Exercise objective
Can you retype each of the records below, word for word and in full?

Task material
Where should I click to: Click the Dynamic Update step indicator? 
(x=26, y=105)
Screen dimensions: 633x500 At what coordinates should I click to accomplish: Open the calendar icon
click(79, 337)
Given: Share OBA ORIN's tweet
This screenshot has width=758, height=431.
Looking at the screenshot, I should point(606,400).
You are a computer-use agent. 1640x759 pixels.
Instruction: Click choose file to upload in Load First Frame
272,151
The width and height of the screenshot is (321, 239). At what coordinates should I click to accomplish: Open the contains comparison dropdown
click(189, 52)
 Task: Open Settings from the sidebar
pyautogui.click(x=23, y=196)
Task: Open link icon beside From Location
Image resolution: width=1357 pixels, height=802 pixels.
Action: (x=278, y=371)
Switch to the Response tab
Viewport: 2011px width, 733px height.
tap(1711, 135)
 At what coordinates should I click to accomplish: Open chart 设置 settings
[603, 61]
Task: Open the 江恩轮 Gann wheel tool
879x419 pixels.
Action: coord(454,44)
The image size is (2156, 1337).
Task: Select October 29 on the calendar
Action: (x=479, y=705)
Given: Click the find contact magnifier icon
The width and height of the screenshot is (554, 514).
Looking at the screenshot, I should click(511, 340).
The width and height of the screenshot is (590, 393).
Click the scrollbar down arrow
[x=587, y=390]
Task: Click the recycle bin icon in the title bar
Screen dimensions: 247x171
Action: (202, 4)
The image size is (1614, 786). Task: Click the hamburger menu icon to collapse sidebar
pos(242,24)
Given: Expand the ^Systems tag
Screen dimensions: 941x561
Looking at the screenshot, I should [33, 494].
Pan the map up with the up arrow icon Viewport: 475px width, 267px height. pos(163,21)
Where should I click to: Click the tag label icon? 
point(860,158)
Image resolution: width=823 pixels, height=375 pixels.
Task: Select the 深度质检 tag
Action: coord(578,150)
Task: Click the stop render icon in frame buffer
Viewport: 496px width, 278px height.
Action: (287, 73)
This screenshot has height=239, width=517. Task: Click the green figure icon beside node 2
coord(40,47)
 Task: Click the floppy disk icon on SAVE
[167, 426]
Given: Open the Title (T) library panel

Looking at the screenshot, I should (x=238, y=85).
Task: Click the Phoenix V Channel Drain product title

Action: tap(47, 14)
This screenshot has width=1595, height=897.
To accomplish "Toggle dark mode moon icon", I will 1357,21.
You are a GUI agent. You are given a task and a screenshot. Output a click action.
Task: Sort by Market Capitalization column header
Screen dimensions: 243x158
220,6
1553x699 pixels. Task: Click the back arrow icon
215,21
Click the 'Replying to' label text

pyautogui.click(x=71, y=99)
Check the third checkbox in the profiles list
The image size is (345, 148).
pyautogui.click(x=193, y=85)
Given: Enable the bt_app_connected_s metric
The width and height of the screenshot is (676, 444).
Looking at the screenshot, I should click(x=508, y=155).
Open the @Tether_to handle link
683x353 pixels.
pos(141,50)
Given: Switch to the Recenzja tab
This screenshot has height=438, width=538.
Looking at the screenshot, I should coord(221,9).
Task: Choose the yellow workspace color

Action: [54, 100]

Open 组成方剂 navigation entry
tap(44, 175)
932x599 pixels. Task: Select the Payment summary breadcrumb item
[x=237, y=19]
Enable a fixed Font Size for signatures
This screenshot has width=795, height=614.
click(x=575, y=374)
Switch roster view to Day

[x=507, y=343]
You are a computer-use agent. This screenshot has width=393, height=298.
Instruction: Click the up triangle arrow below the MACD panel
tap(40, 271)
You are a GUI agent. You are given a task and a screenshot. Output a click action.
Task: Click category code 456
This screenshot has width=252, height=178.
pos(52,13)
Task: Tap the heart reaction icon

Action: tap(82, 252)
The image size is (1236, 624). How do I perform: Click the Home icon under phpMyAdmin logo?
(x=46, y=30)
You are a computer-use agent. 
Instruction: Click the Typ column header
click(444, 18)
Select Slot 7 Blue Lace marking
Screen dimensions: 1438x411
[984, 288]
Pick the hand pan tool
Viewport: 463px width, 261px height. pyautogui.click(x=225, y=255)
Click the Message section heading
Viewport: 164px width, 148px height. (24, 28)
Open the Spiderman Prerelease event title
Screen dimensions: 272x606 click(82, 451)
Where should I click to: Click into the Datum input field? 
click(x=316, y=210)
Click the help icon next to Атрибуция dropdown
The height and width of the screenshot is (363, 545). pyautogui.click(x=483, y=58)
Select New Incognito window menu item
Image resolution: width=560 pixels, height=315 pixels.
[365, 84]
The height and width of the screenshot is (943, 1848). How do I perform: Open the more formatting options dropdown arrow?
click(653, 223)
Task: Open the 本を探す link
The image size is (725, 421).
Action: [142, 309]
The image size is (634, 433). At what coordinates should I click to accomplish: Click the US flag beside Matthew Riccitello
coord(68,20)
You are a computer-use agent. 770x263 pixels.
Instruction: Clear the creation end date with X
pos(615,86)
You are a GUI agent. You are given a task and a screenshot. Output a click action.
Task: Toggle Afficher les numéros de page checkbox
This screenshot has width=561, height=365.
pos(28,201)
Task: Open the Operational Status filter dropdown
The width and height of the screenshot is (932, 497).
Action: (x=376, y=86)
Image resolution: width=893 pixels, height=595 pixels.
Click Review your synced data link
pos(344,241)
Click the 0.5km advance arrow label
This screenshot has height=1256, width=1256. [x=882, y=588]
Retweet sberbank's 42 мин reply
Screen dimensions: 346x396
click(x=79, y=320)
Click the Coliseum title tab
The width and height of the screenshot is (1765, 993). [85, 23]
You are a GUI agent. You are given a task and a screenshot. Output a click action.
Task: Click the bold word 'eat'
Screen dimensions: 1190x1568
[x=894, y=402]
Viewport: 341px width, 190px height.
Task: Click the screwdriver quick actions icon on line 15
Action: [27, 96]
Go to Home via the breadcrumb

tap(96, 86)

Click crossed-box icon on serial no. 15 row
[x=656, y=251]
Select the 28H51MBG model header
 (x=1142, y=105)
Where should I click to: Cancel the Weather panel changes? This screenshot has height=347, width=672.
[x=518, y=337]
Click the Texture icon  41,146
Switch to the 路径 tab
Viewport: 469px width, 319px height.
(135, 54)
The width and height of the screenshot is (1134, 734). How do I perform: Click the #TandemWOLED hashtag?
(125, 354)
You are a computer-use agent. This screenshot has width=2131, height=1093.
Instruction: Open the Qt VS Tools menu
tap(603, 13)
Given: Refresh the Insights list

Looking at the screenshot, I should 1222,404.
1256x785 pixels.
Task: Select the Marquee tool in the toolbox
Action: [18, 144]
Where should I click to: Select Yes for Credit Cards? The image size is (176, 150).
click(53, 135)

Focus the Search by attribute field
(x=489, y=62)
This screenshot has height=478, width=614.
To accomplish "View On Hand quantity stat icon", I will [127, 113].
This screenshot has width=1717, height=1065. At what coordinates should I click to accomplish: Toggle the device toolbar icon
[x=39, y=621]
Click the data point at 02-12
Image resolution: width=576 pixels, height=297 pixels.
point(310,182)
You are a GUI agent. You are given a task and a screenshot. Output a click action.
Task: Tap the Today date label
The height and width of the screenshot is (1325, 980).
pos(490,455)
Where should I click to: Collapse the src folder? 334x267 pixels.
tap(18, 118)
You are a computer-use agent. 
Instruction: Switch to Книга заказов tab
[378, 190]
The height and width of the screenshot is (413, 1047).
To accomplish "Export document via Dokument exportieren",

Solved problem
Where should I click to: Click the Dynamic Update step indicator? 
(x=26, y=105)
Screen dimensions: 633x500 At what coordinates should I click to accomplish: Open the calendar icon
click(79, 337)
Given: Share OBA ORIN's tweet
This screenshot has width=758, height=431.
Looking at the screenshot, I should point(606,400).
You are a computer-use agent. 1640x759 pixels.
Instruction: Click choose file to upload in Load First Frame
272,151
The width and height of the screenshot is (321, 239). At what coordinates should I click to accomplish: Open the contains comparison dropdown
click(189, 52)
 Task: Open Settings from the sidebar
pyautogui.click(x=23, y=196)
Task: Open link icon beside From Location
Image resolution: width=1357 pixels, height=802 pixels.
Action: (x=278, y=371)
Switch to the Response tab
Viewport: 2011px width, 733px height.
tap(1711, 135)
 At what coordinates should I click to accomplish: Open chart 设置 settings
[603, 61]
Task: Open the 江恩轮 Gann wheel tool
879x419 pixels.
Action: coord(454,44)
The image size is (2156, 1337).
Task: Select October 29 on the calendar
Action: (x=479, y=705)
Given: Click the find contact magnifier icon
The width and height of the screenshot is (554, 514).
Looking at the screenshot, I should click(511, 340).
The width and height of the screenshot is (590, 393).
Click the scrollbar down arrow
[x=587, y=390]
Task: Click the recycle bin icon in the title bar
Screen dimensions: 247x171
Action: (202, 4)
The image size is (1614, 786). Task: Click the hamburger menu icon to collapse sidebar
pos(242,24)
Given: Expand the ^Systems tag
Screen dimensions: 941x561
Looking at the screenshot, I should [33, 494].
Pan the map up with the up arrow icon Viewport: 475px width, 267px height. pos(163,21)
Where should I click to: Click the tag label icon? 
point(860,158)
Image resolution: width=823 pixels, height=375 pixels.
Task: Select the 深度质检 tag
Action: coord(578,150)
Task: Click the stop render icon in frame buffer
Viewport: 496px width, 278px height.
Action: (287, 73)
This screenshot has height=239, width=517. Task: Click the green figure icon beside node 2
coord(40,47)
 Task: Click the floppy disk icon on SAVE
[167, 426]
Given: Open the Title (T) library panel

Looking at the screenshot, I should (x=238, y=85).
Task: Click the Phoenix V Channel Drain product title

Action: tap(47, 14)
This screenshot has width=1595, height=897.
To accomplish "Toggle dark mode moon icon", I will 1357,21.
You are a GUI agent. You are given a task and a screenshot. Output a click action.
Task: Sort by Market Capitalization column header
Screen dimensions: 243x158
220,6
1553x699 pixels. Task: Click the back arrow icon
215,21
Click the 'Replying to' label text

pyautogui.click(x=71, y=99)
Check the third checkbox in the profiles list
The image size is (345, 148).
pyautogui.click(x=193, y=85)
Given: Enable the bt_app_connected_s metric
The width and height of the screenshot is (676, 444).
Looking at the screenshot, I should click(x=508, y=155).
Open the @Tether_to handle link
683x353 pixels.
pos(141,50)
Given: Switch to the Recenzja tab
This screenshot has height=438, width=538.
Looking at the screenshot, I should coord(221,9).
Task: Choose the yellow workspace color

Action: [54, 100]

Open 组成方剂 navigation entry
tap(44, 175)
932x599 pixels. Task: Select the Payment summary breadcrumb item
[x=237, y=19]
Enable a fixed Font Size for signatures
This screenshot has width=795, height=614.
click(x=575, y=374)
Switch roster view to Day

[x=507, y=343]
You are a computer-use agent. This screenshot has width=393, height=298.
Instruction: Click the up triangle arrow below the MACD panel
tap(40, 271)
You are a GUI agent. You are given a task and a screenshot. Output a click action.
Task: Click category code 456
This screenshot has width=252, height=178.
pos(52,13)
Task: Tap the heart reaction icon

Action: tap(82, 252)
The image size is (1236, 624). How do I perform: Click the Home icon under phpMyAdmin logo?
(x=46, y=30)
You are a computer-use agent. 
Instruction: Click the Typ column header
click(444, 18)
Select Slot 7 Blue Lace marking
Screen dimensions: 1438x411
[984, 288]
Pick the hand pan tool
Viewport: 463px width, 261px height. pyautogui.click(x=225, y=255)
Click the Message section heading
Viewport: 164px width, 148px height. (24, 28)
Open the Spiderman Prerelease event title
Screen dimensions: 272x606 click(82, 451)
Where should I click to: Click into the Datum input field? 
click(x=316, y=210)
Click the help icon next to Атрибуция dropdown
The height and width of the screenshot is (363, 545). pyautogui.click(x=483, y=58)
Select New Incognito window menu item
Image resolution: width=560 pixels, height=315 pixels.
[365, 84]
The height and width of the screenshot is (943, 1848). How do I perform: Open the more formatting options dropdown arrow?
click(653, 223)
Task: Open the 本を探す link
The image size is (725, 421).
Action: [142, 309]
The image size is (634, 433). At what coordinates should I click to accomplish: Click the US flag beside Matthew Riccitello
coord(68,20)
You are a computer-use agent. 770x263 pixels.
Instruction: Clear the creation end date with X
pos(615,86)
You are a GUI agent. You are given a task and a screenshot. Output a click action.
Task: Toggle Afficher les numéros de page checkbox
This screenshot has width=561, height=365.
pos(28,201)
Task: Open the Operational Status filter dropdown
The width and height of the screenshot is (932, 497).
Action: (x=376, y=86)
Image resolution: width=893 pixels, height=595 pixels.
Click Review your synced data link
pos(344,241)
Click the 0.5km advance arrow label
This screenshot has height=1256, width=1256. [x=882, y=588]
Retweet sberbank's 42 мин reply
Screen dimensions: 346x396
click(x=79, y=320)
Click the Coliseum title tab
The width and height of the screenshot is (1765, 993). [85, 23]
You are a GUI agent. You are given a task and a screenshot. Output a click action.
Task: Click the bold word 'eat'
Screen dimensions: 1190x1568
[x=894, y=402]
Viewport: 341px width, 190px height.
Task: Click the screwdriver quick actions icon on line 15
Action: [27, 96]
Go to Home via the breadcrumb

tap(96, 86)

Click crossed-box icon on serial no. 15 row
[x=656, y=251]
Select the 28H51MBG model header
 (x=1142, y=105)
Where should I click to: Cancel the Weather panel changes? This screenshot has height=347, width=672.
[x=518, y=337]
Click the Texture icon  41,146
Switch to the 路径 tab
Viewport: 469px width, 319px height.
(135, 54)
The width and height of the screenshot is (1134, 734). How do I perform: Click the #TandemWOLED hashtag?
(125, 354)
You are a computer-use agent. This screenshot has width=2131, height=1093.
Instruction: Open the Qt VS Tools menu
tap(603, 13)
Given: Refresh the Insights list

Looking at the screenshot, I should 1222,404.
1256x785 pixels.
Task: Select the Marquee tool in the toolbox
Action: [18, 144]
Where should I click to: Select Yes for Credit Cards? The image size is (176, 150).
click(53, 135)

Focus the Search by attribute field
(x=489, y=62)
This screenshot has height=478, width=614.
To accomplish "View On Hand quantity stat icon", I will [127, 113].
This screenshot has width=1717, height=1065. At what coordinates should I click to accomplish: Toggle the device toolbar icon
[x=39, y=621]
Click the data point at 02-12
Image resolution: width=576 pixels, height=297 pixels.
point(310,182)
You are a GUI agent. You are given a task and a screenshot. Output a click action.
Task: Tap the Today date label
The height and width of the screenshot is (1325, 980).
pos(490,455)
Where should I click to: Collapse the src folder? 334x267 pixels.
tap(18, 118)
You are a computer-use agent. 
Instruction: Switch to Книга заказов tab
[378, 190]
The height and width of the screenshot is (413, 1047).
To accomplish "Export document via Dokument exportieren",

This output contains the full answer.